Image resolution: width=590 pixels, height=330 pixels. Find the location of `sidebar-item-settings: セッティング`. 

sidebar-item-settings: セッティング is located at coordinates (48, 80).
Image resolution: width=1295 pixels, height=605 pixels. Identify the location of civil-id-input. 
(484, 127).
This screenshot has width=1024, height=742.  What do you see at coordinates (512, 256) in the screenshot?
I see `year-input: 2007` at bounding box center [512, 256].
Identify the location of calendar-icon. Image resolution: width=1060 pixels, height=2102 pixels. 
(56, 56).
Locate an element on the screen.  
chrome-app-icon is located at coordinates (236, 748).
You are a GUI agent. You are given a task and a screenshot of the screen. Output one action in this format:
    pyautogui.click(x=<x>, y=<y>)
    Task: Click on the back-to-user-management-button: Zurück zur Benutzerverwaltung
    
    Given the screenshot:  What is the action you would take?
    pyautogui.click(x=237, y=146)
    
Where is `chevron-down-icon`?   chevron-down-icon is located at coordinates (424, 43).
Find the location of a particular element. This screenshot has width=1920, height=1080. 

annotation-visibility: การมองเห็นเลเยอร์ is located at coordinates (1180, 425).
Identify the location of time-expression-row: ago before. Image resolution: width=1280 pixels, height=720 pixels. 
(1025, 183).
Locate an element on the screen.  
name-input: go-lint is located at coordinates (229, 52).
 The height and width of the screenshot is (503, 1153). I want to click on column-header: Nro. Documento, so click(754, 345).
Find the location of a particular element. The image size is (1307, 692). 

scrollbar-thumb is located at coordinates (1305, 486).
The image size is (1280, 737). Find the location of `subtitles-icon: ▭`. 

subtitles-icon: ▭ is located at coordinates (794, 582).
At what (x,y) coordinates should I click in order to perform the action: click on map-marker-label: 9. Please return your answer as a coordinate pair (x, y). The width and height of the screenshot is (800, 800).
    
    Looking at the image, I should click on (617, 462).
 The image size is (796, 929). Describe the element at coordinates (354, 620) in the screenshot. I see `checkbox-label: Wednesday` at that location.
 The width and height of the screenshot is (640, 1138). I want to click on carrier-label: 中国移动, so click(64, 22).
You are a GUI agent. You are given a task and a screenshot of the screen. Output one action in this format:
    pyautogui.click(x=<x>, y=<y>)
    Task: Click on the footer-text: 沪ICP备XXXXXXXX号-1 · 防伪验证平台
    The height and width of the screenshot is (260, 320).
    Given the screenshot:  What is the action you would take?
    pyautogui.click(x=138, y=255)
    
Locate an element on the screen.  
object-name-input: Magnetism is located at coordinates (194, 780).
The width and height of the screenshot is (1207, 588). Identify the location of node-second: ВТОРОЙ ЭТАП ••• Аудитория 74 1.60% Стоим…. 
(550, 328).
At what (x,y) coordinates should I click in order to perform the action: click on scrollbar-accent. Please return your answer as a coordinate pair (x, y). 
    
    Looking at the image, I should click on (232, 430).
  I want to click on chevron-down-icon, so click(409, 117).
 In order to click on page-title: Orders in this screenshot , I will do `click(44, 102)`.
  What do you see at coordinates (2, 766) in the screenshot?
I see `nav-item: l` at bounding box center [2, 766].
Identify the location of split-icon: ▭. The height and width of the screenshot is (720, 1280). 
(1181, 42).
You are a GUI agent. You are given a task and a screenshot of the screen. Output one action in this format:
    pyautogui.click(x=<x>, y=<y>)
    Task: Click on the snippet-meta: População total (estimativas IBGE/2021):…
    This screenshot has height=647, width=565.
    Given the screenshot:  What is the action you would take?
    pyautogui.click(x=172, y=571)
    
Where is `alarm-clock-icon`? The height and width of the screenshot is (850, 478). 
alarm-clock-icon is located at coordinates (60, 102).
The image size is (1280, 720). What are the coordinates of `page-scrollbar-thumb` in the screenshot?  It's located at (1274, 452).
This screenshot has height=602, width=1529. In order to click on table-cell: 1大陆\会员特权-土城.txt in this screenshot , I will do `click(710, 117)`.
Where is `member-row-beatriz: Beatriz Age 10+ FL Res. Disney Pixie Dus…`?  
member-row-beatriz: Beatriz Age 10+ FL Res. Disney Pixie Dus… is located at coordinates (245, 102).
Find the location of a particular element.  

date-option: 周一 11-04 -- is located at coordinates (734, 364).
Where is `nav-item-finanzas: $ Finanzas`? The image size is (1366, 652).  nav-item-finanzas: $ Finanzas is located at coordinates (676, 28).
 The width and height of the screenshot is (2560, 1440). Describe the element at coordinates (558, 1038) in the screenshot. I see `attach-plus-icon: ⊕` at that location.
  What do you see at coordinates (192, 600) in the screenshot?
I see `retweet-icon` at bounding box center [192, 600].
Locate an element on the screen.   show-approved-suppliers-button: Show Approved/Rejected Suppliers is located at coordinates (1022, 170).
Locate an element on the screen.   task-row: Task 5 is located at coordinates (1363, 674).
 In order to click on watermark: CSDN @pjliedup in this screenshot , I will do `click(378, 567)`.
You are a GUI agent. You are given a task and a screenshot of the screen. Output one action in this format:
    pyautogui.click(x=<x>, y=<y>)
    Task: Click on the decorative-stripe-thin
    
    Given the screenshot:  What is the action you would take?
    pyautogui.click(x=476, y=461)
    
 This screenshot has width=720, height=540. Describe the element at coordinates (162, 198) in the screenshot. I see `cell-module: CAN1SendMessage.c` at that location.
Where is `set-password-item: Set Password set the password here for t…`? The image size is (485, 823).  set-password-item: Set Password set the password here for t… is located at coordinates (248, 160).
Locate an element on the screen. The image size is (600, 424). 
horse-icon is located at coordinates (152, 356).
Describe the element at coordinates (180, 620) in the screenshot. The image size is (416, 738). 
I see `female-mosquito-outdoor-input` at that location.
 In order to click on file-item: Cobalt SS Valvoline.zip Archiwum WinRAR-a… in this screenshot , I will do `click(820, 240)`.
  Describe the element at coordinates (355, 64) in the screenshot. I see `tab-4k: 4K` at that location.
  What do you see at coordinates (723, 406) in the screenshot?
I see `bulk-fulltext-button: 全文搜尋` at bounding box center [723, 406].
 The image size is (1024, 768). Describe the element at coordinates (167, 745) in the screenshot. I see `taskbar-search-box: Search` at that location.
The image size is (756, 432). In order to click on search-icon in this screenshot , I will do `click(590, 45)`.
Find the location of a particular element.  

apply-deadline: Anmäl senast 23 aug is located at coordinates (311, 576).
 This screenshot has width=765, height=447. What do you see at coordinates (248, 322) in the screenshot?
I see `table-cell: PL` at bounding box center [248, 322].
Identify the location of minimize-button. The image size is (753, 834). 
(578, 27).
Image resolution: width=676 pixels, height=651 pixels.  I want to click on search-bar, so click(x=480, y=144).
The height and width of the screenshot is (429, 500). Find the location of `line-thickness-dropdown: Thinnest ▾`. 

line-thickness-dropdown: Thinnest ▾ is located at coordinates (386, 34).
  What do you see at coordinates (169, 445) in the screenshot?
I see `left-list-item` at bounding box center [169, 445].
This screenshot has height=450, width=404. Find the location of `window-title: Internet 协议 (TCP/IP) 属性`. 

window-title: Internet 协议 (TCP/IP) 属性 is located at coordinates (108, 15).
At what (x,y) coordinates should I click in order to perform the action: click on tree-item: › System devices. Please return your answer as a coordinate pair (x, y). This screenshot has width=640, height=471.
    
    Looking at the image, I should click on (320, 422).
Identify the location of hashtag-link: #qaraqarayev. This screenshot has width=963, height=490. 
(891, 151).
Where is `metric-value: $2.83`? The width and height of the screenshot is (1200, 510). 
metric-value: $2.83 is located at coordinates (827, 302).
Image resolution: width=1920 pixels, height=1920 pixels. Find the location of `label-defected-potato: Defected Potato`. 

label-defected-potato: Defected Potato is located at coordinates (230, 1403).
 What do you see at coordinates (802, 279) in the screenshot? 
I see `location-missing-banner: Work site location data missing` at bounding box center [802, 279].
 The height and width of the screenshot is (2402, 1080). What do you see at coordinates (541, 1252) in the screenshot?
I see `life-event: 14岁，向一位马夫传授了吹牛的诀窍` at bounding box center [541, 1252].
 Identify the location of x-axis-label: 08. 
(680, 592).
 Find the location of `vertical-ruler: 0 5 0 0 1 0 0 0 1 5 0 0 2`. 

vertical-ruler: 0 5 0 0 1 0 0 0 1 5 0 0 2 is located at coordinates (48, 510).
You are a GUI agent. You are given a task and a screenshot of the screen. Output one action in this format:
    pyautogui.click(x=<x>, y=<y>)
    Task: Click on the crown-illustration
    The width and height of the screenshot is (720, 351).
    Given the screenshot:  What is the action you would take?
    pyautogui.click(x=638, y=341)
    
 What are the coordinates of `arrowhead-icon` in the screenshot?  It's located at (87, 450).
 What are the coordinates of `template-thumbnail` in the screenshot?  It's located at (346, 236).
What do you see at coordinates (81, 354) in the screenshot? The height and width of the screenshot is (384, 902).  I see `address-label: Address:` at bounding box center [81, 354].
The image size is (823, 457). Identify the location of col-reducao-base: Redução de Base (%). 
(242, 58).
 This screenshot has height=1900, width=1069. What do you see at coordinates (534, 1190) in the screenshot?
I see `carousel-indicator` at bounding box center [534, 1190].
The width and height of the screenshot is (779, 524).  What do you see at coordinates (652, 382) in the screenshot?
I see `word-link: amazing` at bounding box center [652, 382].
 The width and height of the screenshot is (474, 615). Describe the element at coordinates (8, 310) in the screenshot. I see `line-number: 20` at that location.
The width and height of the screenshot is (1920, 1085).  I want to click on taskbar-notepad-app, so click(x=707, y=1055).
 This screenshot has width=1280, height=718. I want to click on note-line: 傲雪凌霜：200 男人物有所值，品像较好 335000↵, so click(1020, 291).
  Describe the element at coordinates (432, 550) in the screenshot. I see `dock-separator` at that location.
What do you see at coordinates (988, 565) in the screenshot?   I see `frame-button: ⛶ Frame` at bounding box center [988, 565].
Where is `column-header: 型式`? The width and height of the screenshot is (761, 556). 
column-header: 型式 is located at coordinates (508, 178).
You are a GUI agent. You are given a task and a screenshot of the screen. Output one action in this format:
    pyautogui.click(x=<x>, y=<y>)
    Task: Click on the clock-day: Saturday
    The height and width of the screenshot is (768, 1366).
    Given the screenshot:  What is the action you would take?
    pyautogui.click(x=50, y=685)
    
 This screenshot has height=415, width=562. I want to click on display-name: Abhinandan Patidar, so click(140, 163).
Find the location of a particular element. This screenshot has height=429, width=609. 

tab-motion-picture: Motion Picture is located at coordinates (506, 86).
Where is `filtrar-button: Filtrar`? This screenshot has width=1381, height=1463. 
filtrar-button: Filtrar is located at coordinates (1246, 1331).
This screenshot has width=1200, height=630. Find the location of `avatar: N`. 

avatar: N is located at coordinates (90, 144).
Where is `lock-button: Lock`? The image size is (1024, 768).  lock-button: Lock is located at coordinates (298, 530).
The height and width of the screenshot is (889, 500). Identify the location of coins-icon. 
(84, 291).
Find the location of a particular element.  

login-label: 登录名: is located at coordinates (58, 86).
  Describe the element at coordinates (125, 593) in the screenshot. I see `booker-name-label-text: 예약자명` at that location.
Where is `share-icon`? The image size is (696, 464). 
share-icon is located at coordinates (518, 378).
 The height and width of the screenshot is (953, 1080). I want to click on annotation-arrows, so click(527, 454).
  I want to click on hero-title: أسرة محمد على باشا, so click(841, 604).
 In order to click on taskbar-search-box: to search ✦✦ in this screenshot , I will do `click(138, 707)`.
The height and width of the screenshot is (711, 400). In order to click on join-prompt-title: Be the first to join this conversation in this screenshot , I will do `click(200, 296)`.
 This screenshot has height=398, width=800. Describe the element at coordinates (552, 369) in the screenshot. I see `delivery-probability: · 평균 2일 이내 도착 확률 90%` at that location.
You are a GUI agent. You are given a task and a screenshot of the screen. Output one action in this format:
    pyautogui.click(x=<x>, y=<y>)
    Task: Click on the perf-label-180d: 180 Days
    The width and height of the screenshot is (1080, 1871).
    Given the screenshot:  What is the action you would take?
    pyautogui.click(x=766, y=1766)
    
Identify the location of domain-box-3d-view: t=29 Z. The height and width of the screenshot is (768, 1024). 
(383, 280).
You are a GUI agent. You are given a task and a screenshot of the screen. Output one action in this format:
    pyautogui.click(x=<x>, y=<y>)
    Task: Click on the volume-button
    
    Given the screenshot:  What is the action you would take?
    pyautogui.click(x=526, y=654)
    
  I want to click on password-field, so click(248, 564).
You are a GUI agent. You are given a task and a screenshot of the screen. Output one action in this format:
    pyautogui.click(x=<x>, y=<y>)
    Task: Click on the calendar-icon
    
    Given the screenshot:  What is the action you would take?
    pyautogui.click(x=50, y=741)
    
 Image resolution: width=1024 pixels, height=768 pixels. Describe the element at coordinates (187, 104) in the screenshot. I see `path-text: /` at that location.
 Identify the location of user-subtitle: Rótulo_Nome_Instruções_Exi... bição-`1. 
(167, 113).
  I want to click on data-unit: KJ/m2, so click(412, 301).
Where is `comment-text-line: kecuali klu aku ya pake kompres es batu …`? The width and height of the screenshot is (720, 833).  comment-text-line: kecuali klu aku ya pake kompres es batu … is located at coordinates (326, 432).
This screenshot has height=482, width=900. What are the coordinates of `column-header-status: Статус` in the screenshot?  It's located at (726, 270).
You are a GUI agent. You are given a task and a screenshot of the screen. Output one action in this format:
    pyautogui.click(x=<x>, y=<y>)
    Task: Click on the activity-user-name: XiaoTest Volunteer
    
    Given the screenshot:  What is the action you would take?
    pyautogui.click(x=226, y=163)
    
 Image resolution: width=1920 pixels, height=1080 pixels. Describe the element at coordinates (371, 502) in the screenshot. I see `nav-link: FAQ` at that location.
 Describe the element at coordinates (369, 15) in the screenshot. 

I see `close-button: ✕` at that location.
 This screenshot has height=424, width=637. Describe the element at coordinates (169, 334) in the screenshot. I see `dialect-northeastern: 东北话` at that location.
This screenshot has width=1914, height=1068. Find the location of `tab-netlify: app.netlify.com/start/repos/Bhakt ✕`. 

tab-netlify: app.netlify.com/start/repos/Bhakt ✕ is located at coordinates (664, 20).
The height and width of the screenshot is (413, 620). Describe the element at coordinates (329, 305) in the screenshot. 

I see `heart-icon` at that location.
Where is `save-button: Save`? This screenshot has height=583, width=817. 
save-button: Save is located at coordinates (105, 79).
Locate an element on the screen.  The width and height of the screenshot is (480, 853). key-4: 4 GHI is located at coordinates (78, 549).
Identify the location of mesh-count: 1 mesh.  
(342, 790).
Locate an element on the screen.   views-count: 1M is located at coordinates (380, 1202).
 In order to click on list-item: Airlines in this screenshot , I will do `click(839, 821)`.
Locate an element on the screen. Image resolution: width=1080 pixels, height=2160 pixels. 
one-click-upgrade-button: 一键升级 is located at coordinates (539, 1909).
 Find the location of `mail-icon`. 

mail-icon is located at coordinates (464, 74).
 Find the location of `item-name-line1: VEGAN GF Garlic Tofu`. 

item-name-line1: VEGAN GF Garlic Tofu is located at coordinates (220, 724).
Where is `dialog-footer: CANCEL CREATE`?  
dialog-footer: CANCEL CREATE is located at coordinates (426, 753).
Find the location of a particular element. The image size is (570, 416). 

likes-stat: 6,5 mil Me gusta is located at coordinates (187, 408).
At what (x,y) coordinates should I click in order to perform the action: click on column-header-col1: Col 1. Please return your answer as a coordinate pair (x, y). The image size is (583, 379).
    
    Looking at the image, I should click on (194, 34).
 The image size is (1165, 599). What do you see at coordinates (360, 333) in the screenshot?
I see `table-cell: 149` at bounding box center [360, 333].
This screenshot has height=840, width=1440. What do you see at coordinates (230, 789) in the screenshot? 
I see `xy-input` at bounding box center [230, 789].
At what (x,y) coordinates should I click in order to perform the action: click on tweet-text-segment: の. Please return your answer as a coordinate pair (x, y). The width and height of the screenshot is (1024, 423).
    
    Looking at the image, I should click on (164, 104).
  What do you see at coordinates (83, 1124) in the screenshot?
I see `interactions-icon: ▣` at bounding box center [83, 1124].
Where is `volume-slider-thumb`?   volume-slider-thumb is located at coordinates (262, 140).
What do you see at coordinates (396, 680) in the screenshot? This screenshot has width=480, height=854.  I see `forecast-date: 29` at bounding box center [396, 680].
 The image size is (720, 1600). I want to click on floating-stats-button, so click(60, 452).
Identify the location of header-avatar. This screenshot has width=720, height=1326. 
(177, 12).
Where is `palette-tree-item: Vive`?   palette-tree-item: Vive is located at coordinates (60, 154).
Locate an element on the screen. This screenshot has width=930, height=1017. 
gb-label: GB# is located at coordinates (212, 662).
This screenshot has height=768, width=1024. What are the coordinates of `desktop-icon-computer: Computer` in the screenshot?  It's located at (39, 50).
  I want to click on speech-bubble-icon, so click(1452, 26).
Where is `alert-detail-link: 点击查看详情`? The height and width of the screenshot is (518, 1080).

______

What the task asks: Put the lines from the start of the records through the line containing "(1025, 183)." into a Markdown table with the columns Number and Line, leaving out blank lines. Give only those lines.

Answer to this problem:
| Number | Line |
|---|---|
| 1 | Image resolution: width=590 pixels, height=330 pixels. Find the location of `sidebar-item-settings: セッティング`.  |
| 2 | sidebar-item-settings: セッティング is located at coordinates (48, 80). |
| 3 | Image resolution: width=1295 pixels, height=605 pixels. Identify the location of civil-id-input.  |
| 4 | (484, 127). |
| 5 | This screenshot has width=1024, height=742.  What do you see at coordinates (512, 256) in the screenshot? |
| 6 | I see `year-input: 2007` at bounding box center [512, 256]. |
| 7 | Identify the location of calendar-icon. Image resolution: width=1060 pixels, height=2102 pixels.  |
| 8 | (56, 56). |
| 9 | Locate an element on the screen.   |
| 10 | chrome-app-icon is located at coordinates (236, 748). |
| 11 | You are a GUI agent. You are given a task and a screenshot of the screen. Output one action in this format: |
| 12 |     pyautogui.click(x=<x>, y=<y>) |
| 13 |     Task: Click on the back-to-user-management-button: Zurück zur Benutzerverwaltung |
| 14 |     Given the screenshot:  What is the action you would take? |
| 15 |     pyautogui.click(x=237, y=146) |
| 16 | Where is `chevron-down-icon`?   chevron-down-icon is located at coordinates (424, 43). |
| 17 | Find the location of a particular element. This screenshot has width=1920, height=1080.  |
| 18 | annotation-visibility: การมองเห็นเลเยอร์ is located at coordinates (1180, 425). |
| 19 | Identify the location of time-expression-row: ago before. Image resolution: width=1280 pixels, height=720 pixels.  |
| 20 | (1025, 183). |